Не много поэтов, к разбору произведений которых было бы не странно приступить с таким длинным предисловием, …с предварительным взглядом на сущность поэзии: Лермонтов принадлежит к числу этих немногих… Свежесть благоухания, художественная роскошь форм, поэтическая прелесть и благородная простота образов, энергия, могучесть языка, алмазная крепость и металлическая звучность стиха, полнота чувства, глубокость и разнообразие идей, необъятность содержания – суть родовые характеристические приметы поэзии Лермонтова и залог ее будущего, великолепного развития…»
Старинный слог!.. но как его не вспомнить, если все это верно.
2
В начале февраля 1841 года Лермонтов в последний раз приехал в Петербург.
Уже из столицы поэт сообщал своему приятелю-офицеру Александру Бибикову на Кавказ:
«Милый Биби.
Насилу собрался писать к тебе; начну с того, что объясняю тайну моего отпуска: бабушка моя просила о прощении моем, а мне дали отпуск; но я скоро еду опять к вам…»

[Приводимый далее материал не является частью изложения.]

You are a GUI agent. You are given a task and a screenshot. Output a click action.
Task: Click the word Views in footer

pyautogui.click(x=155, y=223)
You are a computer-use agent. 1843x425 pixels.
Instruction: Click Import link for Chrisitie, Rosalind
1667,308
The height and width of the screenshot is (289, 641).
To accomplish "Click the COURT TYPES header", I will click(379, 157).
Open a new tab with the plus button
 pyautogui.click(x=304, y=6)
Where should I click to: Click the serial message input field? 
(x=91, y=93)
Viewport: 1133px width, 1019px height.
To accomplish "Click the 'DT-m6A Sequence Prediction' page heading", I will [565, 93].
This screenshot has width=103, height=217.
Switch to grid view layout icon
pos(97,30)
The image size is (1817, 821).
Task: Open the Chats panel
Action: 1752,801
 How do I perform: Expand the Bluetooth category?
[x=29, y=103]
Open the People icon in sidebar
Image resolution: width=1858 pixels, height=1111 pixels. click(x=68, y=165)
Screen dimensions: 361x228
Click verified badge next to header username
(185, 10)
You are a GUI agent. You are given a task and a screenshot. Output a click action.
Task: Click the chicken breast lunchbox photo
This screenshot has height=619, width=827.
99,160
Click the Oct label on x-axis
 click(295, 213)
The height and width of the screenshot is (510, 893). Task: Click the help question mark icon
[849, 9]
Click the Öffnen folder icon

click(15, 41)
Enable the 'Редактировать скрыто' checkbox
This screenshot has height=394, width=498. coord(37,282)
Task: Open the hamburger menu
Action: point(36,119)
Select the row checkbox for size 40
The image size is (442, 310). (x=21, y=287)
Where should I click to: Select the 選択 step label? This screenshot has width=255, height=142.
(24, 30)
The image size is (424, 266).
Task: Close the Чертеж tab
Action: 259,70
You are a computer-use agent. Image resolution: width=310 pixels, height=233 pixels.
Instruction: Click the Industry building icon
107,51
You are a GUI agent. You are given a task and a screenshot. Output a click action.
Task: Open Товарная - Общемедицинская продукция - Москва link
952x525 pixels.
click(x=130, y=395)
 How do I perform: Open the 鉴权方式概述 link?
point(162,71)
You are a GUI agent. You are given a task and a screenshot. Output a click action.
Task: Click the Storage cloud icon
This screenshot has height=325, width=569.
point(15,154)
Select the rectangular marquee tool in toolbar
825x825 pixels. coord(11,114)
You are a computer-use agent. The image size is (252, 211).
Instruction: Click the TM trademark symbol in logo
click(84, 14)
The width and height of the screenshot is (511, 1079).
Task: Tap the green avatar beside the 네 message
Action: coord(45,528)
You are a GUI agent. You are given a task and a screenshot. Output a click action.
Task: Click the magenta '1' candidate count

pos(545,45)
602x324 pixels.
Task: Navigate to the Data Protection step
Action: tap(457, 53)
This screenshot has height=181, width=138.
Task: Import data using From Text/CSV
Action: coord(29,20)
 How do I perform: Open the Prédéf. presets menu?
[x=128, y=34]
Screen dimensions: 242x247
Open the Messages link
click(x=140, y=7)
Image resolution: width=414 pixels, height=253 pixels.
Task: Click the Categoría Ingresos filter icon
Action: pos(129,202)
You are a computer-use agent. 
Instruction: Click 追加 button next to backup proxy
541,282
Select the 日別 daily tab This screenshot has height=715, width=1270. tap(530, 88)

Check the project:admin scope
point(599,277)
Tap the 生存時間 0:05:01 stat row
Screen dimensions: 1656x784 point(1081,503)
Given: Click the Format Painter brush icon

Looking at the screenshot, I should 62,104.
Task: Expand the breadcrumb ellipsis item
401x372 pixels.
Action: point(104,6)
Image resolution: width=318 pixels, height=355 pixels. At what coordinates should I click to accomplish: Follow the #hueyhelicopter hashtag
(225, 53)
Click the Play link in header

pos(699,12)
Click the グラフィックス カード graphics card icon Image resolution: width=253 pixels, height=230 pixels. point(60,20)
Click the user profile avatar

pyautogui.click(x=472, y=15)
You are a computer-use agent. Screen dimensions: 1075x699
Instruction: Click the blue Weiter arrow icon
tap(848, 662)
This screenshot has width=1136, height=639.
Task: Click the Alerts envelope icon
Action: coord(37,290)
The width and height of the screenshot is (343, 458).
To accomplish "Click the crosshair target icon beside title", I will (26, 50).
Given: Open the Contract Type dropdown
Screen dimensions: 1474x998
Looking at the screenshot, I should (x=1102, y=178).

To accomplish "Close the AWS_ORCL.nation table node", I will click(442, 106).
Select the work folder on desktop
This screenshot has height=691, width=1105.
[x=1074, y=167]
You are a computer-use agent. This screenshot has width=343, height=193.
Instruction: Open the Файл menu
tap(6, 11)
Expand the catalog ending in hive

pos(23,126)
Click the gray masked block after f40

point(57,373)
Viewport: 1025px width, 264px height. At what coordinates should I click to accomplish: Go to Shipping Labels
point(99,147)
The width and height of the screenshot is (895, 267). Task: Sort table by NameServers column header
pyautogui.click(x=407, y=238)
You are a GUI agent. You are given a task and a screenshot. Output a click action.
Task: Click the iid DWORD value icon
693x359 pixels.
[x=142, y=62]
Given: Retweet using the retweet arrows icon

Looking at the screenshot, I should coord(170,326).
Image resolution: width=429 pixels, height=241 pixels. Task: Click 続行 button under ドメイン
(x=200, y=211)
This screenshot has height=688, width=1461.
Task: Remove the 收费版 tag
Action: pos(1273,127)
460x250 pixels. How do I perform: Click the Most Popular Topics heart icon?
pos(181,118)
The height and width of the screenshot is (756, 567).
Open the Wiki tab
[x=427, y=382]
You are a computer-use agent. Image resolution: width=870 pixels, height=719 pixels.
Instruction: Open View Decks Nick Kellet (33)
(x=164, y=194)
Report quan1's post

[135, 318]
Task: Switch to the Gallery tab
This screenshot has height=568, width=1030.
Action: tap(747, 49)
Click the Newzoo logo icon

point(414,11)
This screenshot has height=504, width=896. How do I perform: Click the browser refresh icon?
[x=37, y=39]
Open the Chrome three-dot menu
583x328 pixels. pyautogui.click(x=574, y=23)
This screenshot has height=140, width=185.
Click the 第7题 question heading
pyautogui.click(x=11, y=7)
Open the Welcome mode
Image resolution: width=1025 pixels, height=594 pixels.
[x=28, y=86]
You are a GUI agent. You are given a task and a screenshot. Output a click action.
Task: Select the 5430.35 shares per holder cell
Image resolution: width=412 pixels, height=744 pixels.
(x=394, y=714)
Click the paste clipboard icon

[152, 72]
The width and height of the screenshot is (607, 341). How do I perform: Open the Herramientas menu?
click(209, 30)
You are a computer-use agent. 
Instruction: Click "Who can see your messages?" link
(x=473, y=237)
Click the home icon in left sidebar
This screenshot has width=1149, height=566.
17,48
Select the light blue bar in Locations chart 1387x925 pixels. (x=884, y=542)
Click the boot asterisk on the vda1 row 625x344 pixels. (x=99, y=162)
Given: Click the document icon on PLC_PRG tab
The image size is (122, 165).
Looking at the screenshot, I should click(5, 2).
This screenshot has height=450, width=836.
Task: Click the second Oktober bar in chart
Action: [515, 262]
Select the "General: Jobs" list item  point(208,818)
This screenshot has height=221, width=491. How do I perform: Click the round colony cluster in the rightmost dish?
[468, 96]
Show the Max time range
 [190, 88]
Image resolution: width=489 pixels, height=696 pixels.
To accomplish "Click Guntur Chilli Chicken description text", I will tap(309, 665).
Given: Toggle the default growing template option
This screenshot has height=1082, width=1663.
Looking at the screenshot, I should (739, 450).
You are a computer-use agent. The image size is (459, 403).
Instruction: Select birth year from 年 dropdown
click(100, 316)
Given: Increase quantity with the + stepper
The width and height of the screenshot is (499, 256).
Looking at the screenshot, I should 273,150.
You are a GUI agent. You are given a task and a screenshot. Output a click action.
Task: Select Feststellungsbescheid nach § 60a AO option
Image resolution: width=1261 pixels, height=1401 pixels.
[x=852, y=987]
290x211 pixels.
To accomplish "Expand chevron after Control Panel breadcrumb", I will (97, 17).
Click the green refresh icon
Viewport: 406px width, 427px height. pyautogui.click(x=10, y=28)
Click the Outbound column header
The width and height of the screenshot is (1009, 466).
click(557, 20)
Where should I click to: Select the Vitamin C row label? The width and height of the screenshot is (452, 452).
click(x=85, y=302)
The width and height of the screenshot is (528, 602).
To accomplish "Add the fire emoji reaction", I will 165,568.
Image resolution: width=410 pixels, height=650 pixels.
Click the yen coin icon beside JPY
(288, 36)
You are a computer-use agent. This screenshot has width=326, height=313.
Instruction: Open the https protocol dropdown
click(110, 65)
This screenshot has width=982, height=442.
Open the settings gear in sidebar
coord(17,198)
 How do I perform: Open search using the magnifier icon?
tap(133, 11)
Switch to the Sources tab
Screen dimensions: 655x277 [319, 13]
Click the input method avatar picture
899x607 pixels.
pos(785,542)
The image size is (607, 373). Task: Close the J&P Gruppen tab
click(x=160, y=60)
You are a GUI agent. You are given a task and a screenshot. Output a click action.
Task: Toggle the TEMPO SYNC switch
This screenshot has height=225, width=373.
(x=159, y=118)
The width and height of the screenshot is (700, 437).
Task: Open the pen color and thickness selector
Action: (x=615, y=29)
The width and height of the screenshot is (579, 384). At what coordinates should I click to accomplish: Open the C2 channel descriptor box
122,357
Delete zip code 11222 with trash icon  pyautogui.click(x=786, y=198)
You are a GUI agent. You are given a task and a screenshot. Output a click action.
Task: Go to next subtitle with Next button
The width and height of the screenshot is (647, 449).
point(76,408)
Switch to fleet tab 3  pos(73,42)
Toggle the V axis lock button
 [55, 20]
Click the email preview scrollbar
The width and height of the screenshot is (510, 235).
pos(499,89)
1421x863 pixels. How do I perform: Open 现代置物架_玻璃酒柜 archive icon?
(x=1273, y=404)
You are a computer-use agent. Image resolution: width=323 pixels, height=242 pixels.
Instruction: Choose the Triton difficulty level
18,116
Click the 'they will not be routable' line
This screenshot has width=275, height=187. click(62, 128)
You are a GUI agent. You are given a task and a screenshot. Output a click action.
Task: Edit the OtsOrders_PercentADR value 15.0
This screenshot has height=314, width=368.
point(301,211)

Елизавета Алексеевна Арсеньева одна билась за любимого внука, вымаливала прощение. Но вместо милости – только «отпускной билет на два месяца», для свидания с бабушкой.
«Круг друзей и теперь встретил его весьма радушно, – вспоминал А.Краевский. – В нем заметили перемену. Период брожения пришел к концу. Он нашел свой жизненный путь, понял назначение свое и зачем призван в свет».
…Поэт Василий Красов потом, в июле 1841 года, писал издателю Краевскому:
«Лермонтов был когда-то короткое время моим товарищем по университету. Нынешней весной, перед моим отъездом в деревню за несколько дней – я встретился с ним в зале Благородного собрания, – он на другой день ехал на Кавказ. Я не видал его десять лет, и как он изменился! Целый вечер я не сводил с него глаз. Какое энергическое, простое, львиное лицо…»
Ценнейшее воспоминание! Тем более что оно – по свежему впечатлению.
Могучая, львиная натура – проявилась в чертах лица.